Task statement: Retype each entry below exactly. Do not carry any image over.

Records for the task:
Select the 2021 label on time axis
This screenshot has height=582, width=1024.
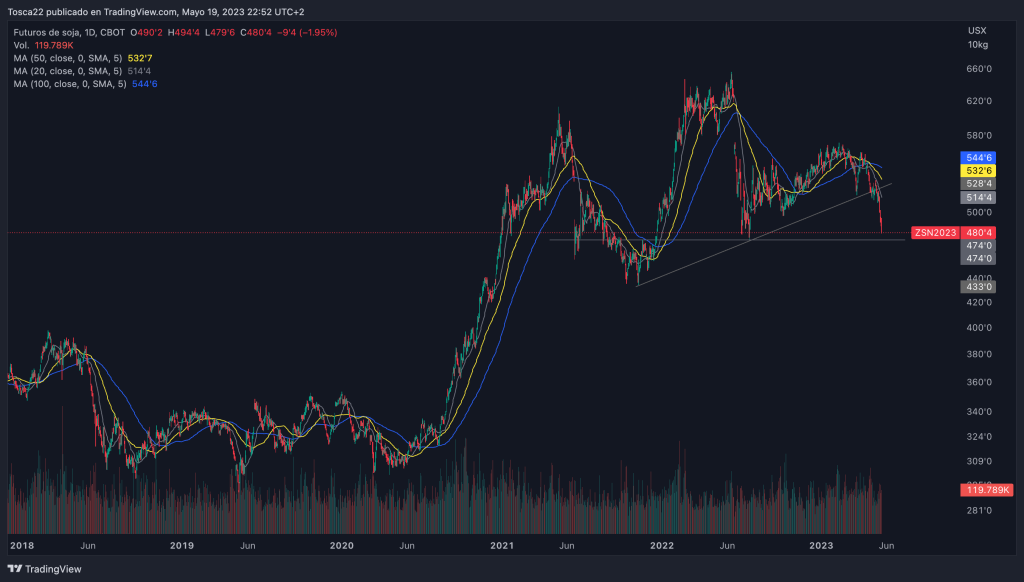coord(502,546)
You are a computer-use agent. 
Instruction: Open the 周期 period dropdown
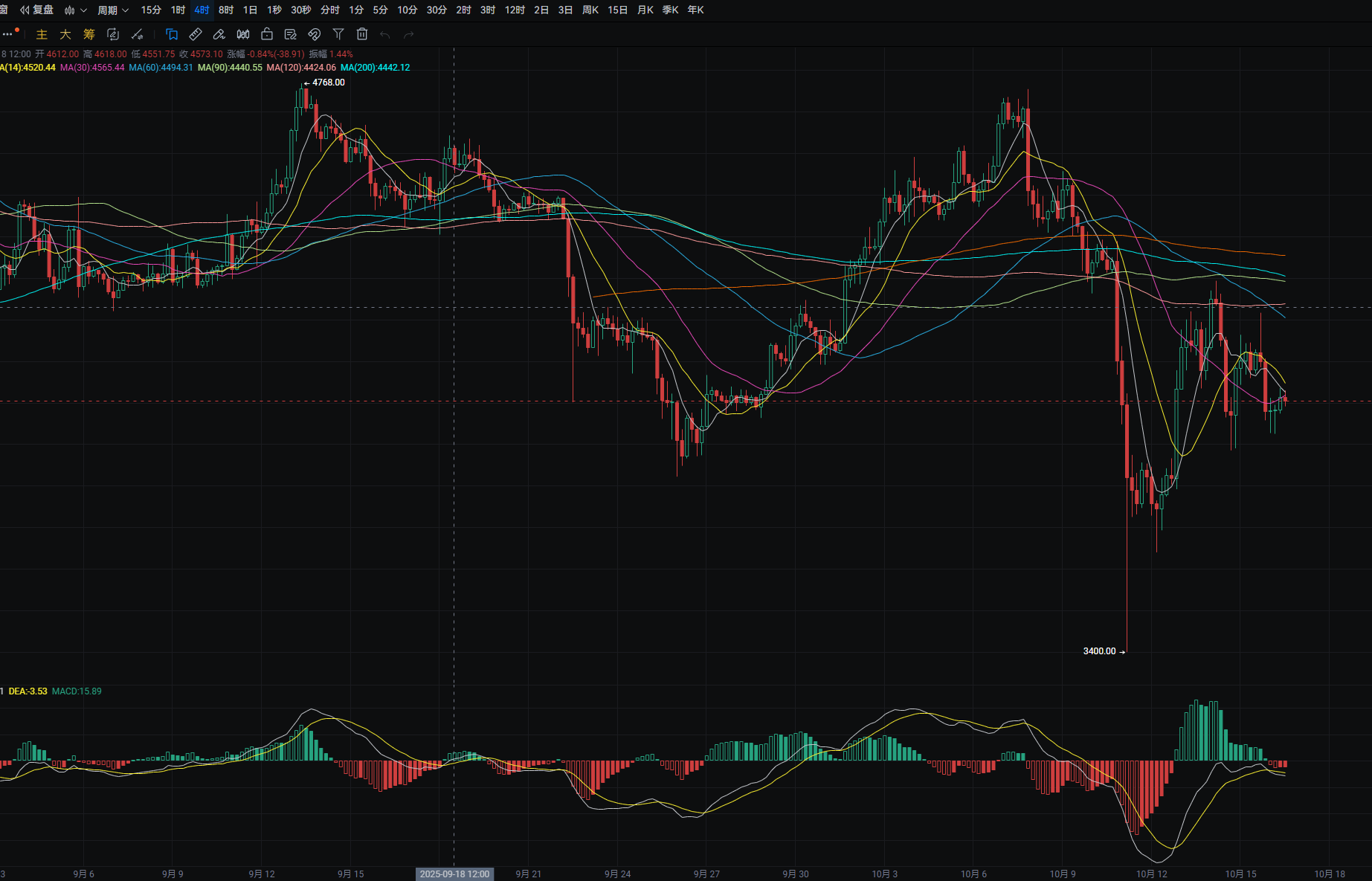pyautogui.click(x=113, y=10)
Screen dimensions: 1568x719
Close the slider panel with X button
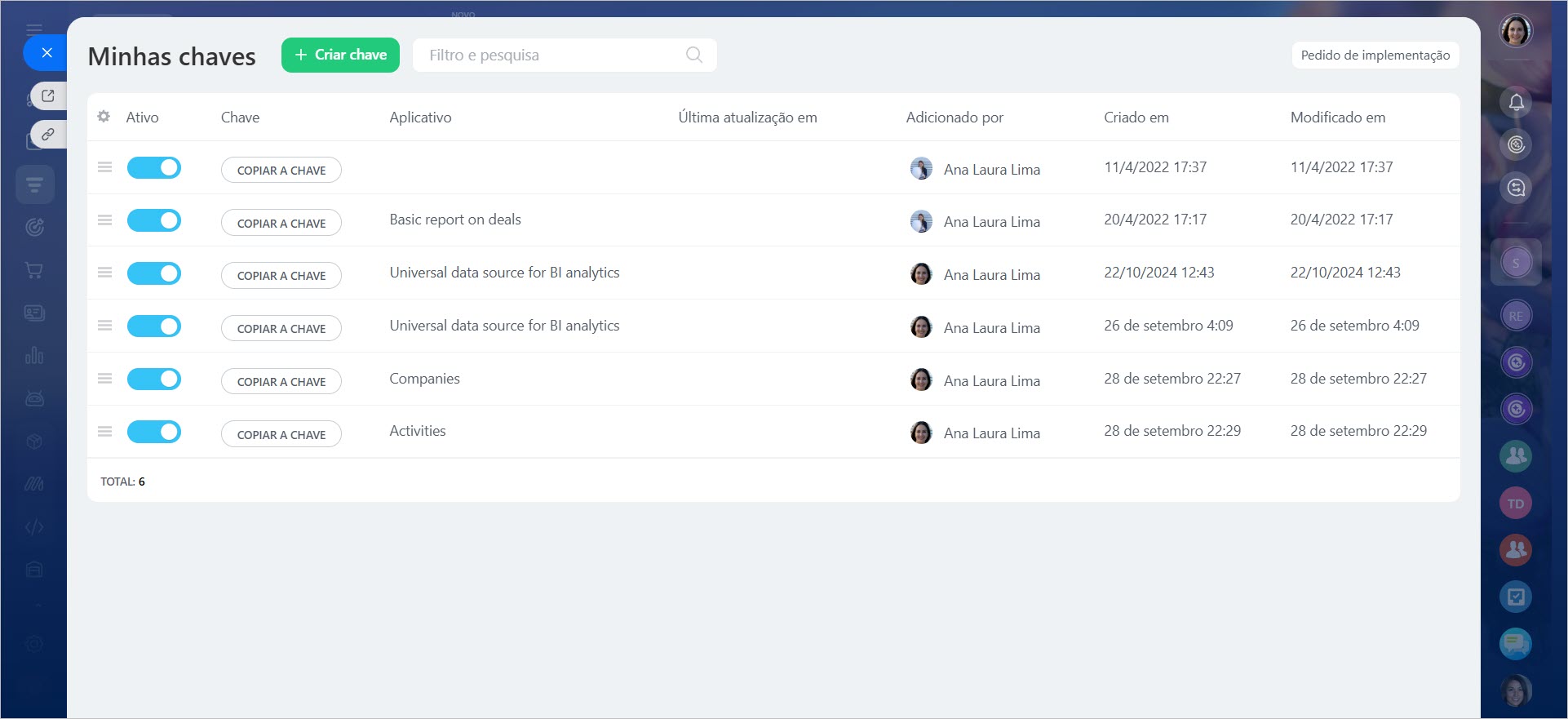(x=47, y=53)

Written answer:
Select the 2021 label on time axis
This screenshot has height=582, width=1024.
coord(502,546)
You are a computer-use agent. 
Instruction: Open the 周期 period dropdown
pyautogui.click(x=113, y=10)
Screen dimensions: 1568x719
Close the slider panel with X button
(x=47, y=53)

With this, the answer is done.